Except for the days that I have too much contact with my boss or am working >10 hours, I come home energized. I had a productive day, and I'm looking forward to being at home - even if that is doing more chores, like dishes and cooking and cleaning.

As far as having "saying no to the kids" sapping your energy, I would imagine that being with your kids for 15 waking hours is vastly different from being with them for 7 or 8 waking hours.

It really depends on the individual. I have one friend in particular who came to work energized, worked a full day, and went home to be the most patient, loving, relaxed, happy mother I've ever seen to this day. Her lifestyle worked for her. She's also the highest ranking woman ever in that particular organization (60 year history). She can do both.

Not everyone can *do* both. If you can't, or don't want to, don't. I see many people here working FT with kids, and "shuttling" them everywhere - but that's what they WANT to do. The parents love being actively involved in more than one outside activity, and the kids do too. (If a child gets sick of an activity, they drop it.) Some people LIKE being very active.

iVillage Member
Registered: 03-21-2001
Fri, 06-06-2003 - 3:54pm
Does it have to be about the money?
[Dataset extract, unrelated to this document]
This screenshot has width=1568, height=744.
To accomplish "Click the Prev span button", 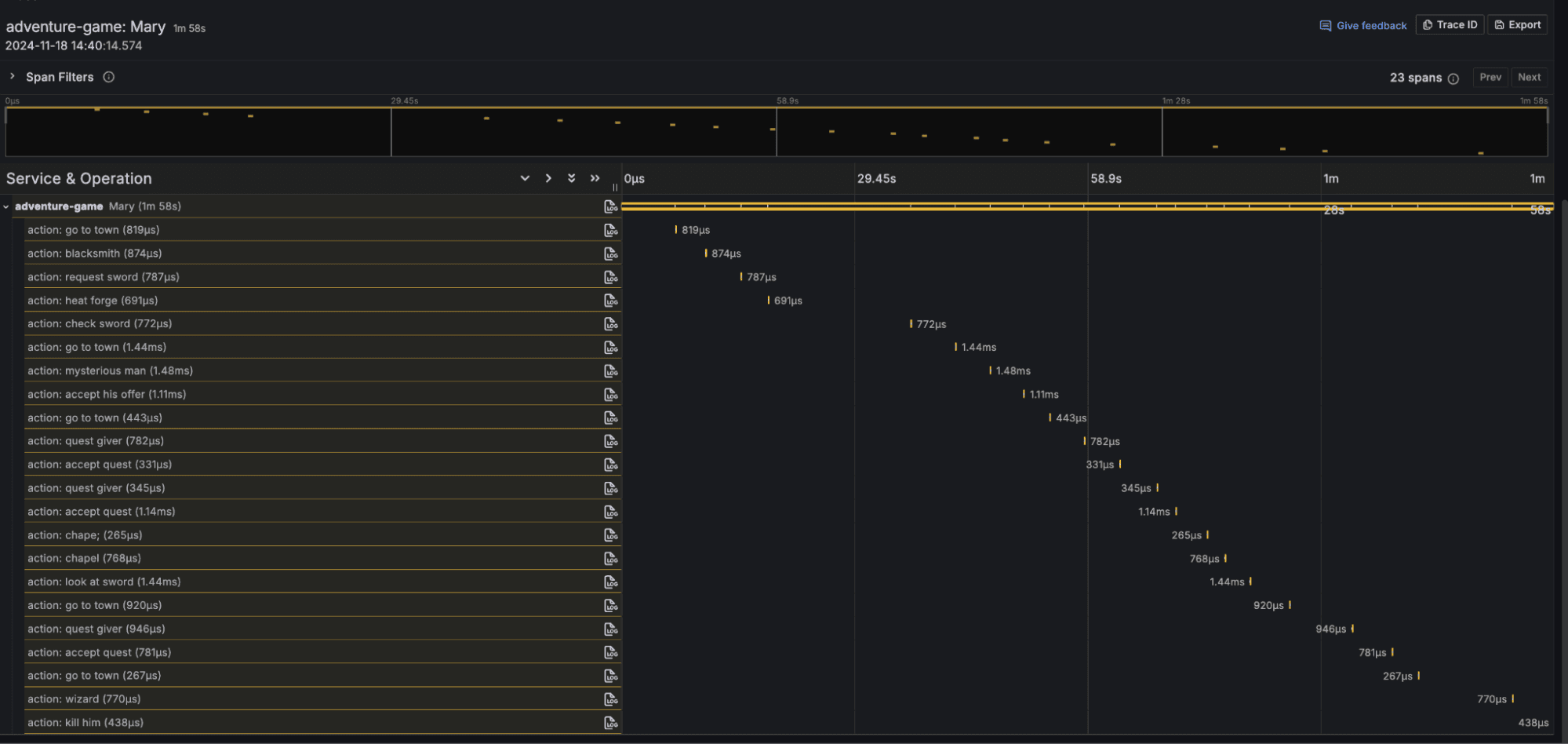I will pyautogui.click(x=1490, y=77).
My FIL is a lawyer who worked from home and had his own practice. For many years, they just scraped by. He wanted to be self-employed, however, so that's why he did it.

If they are happy in their positions, do they want to change? On what planet is it "fair" for peteynjoeysmom's husband to work 60-90 hours per week to make $300K per year so she can enjoy staying home. Particularly if neither one is happy. He could be miserable working hard and never seeing the kids or his wife. She could be miserable not working at a career she loves. How on EARTH is that a good thing? It's not. Not for anybody.

iVillage Member
Registered: 05-13-2003
Fri, 06-06-2003 - 4:00pm
OK, I'm wrong. I'm the only person who would find working a full-time, full-tilt career and managing a family and household to be exhausting and not particularly appealing. Obviously the majority of women thrive on non-stop activity, even if it's coming home from a 10 hour workday to homework help, laundry and dishes, and I'm just a lazy sot.

I guess all the superwomen hang out at ivillage.